DLP calls on Government to paint true picture of NIS

Vice President of the Democratic Labour Party (DLP) Ryan Walters is calling on the Mia Mottley administration to come clean on the true state of the National Insurance Scheme (NIS).

This comes on the heels of Tuesday’s announcement by Minister in the Ministry of Economic Affairs and Investment, Marsha Caddle that the International Monetary Fund (IMF) would be topping up the Unemployment Benefit Fund of the NIS over the next three years to the tune of $180 million.

The first injection of $50 million has been made to ensure unemployed residents are able to continue to receive benefits.

Close to 40 000 claims were made on the NIS last year for unemployment during the height of the COVID-19 pandemic, resulting in the NIS paying out in excess of $155 million in 2020. By the end of the first quarter of this year, the Fund was said to be totally exhausted.

In light of the IMF intervention, Walters, the DLP spokesman on entrepreneurship and small business, said the time had come for a true picture of the island’s social security scheme.

“One has to consider the very health and sustainability of the entire portfolio of funds, including the Severance Fund, which has severe ramifications for pensions down the road,” he said in a statement on Tuesday.

“The Barbados Labour Party is urged once more to present a recent actuarial valuation for the National Insurance Scheme.
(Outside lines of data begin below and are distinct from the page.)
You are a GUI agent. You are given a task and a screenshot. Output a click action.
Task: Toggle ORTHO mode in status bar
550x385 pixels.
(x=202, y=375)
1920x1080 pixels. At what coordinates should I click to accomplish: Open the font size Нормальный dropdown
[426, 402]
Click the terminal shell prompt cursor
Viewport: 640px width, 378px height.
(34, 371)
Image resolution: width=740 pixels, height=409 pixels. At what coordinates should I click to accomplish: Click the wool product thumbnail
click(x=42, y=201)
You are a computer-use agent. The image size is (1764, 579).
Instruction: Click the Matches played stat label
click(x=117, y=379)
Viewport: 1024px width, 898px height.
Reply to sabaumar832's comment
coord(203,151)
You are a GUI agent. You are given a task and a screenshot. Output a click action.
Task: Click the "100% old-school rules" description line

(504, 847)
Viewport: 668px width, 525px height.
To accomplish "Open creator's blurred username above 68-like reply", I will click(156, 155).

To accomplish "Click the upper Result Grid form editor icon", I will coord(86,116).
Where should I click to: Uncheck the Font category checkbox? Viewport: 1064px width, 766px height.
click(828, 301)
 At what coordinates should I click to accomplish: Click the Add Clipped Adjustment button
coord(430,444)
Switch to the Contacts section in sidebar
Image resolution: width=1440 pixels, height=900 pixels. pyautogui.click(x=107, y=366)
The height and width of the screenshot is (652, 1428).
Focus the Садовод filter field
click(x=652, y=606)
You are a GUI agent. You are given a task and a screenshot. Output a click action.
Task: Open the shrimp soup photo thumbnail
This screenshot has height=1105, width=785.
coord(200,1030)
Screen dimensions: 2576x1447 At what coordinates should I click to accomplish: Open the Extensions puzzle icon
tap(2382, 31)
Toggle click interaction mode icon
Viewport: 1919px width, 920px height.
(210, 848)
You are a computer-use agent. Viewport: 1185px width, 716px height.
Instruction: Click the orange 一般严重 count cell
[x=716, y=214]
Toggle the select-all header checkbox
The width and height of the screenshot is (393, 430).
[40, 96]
In November of last year, the Democratic Labour Party first called on the Government to provide the usual three-year independent analysis of the Fund’s performance and future. Based on our information, the last published report covered the period 2012-2014, which now puts two reporting periods, 2015-2017 and 2018-2020, outstanding,” he noted.

“The Government inflicted a heavy blow on the National Insurance Scheme in 2018, when it wrote off approximately $1 billion due to the scheme from the Government. This was a significant blow to the forecasted performance of the Fund and is expected to hit contributors hard at old age,” Walters warned.

“We also know the damage that the COVID-19 pandemic has had on contributions coming into the Fund and the strain to pay disbursements to affected citizens. It is therefore top priority that the government moves to understand and share the overall health and financial future of the National Insurance Scheme. It cannot be that the Government is operating such an entity with a piecemeal approach of attending to its affairs in a sporadic way.”

The largest fund in the NIS, the National Insurance Fund, was said to have close to $3 billion in its investment portfolio at the start of this year, and that was being used to help pay unemployment benefits.

Meanwhile, the Severance Fund, from which millions of dollars in severance payments had to be made last year, was said to have some $74.1 million at the start of this year.